> **Dataset**:
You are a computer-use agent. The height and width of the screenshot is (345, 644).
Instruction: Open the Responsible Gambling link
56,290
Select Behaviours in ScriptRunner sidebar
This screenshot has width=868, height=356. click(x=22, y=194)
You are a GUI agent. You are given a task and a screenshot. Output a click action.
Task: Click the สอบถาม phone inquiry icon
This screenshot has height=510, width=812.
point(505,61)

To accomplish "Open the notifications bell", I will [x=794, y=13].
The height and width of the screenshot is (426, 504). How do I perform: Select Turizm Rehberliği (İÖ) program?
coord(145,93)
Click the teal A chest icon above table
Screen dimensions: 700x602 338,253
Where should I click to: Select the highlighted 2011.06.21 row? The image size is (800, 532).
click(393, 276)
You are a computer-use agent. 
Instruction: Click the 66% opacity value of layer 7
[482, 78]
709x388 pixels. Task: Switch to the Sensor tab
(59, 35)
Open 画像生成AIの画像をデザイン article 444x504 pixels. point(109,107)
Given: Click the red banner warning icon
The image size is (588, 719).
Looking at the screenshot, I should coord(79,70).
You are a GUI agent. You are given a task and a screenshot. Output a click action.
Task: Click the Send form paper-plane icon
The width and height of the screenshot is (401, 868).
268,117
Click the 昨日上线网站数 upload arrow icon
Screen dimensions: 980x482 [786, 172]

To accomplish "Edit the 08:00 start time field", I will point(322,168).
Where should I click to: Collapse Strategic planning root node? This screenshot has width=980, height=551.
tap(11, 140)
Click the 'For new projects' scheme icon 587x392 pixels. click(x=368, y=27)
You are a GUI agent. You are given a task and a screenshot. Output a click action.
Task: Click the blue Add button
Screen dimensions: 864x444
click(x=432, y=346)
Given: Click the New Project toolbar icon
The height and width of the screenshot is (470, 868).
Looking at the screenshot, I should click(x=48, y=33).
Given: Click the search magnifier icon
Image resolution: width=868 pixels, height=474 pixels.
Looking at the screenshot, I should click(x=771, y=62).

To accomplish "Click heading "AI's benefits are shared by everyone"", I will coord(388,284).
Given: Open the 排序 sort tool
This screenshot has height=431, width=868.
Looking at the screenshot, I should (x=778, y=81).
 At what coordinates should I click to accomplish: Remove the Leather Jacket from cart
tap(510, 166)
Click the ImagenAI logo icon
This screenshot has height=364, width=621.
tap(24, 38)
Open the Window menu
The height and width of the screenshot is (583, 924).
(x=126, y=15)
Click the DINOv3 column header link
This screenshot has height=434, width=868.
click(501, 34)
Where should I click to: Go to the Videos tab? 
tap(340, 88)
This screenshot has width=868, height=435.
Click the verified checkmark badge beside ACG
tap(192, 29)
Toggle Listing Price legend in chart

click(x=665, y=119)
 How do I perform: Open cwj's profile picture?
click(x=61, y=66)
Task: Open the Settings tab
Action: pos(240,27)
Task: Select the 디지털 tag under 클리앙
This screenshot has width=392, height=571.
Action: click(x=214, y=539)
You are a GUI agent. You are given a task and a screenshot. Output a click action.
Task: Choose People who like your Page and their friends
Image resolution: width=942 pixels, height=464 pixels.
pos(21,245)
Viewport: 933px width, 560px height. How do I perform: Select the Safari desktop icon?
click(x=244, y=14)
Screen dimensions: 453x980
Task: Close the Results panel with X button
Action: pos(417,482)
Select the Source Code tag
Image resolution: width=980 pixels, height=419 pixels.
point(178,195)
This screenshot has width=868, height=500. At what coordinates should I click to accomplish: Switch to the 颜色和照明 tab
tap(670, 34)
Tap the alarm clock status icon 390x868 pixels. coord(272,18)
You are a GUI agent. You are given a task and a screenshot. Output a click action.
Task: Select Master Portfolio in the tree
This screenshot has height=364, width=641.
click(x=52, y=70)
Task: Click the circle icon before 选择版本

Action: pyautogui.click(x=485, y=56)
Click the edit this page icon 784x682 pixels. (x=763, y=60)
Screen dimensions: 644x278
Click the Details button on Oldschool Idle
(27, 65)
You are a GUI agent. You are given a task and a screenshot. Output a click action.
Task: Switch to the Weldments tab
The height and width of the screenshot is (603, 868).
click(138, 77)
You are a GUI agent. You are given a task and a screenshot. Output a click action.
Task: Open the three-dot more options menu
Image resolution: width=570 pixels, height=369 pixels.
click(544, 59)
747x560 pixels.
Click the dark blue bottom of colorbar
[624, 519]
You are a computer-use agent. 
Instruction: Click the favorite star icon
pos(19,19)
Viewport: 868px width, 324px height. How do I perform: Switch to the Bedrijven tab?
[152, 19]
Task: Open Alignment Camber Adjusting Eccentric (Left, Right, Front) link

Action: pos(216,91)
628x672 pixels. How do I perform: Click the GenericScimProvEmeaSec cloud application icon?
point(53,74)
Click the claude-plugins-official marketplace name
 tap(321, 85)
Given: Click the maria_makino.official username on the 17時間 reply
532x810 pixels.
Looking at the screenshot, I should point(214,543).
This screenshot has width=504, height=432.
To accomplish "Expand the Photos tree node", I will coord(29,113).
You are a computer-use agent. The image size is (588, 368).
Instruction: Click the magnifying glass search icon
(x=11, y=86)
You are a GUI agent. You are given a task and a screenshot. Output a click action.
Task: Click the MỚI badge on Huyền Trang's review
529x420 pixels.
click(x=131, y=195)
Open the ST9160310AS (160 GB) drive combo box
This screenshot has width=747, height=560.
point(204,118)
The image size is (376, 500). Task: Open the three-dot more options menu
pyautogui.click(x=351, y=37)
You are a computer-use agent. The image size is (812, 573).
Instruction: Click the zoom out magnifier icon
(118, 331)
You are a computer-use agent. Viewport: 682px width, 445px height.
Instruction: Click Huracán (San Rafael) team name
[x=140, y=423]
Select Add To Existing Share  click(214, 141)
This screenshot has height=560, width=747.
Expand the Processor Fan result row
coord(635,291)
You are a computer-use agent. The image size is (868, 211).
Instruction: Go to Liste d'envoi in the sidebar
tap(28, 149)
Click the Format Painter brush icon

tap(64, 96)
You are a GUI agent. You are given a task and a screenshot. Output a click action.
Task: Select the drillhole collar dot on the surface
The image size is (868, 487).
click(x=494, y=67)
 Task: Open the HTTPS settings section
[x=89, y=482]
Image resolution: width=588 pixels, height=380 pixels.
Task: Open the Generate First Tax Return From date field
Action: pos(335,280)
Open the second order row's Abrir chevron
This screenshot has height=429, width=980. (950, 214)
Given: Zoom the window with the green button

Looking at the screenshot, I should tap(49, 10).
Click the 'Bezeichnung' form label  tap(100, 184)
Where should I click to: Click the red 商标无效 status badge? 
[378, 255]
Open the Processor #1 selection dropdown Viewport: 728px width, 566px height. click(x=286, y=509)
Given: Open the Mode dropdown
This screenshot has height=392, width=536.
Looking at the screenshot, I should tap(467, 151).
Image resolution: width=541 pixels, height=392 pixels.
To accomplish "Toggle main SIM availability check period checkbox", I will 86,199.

> **What is needed**:
Report all lines of the data above that include the string "dropdown".

> **Response to the task**:
Open the Processor #1 selection dropdown Viewport: 728px width, 566px height. click(x=286, y=509)
Given: Open the Mode dropdown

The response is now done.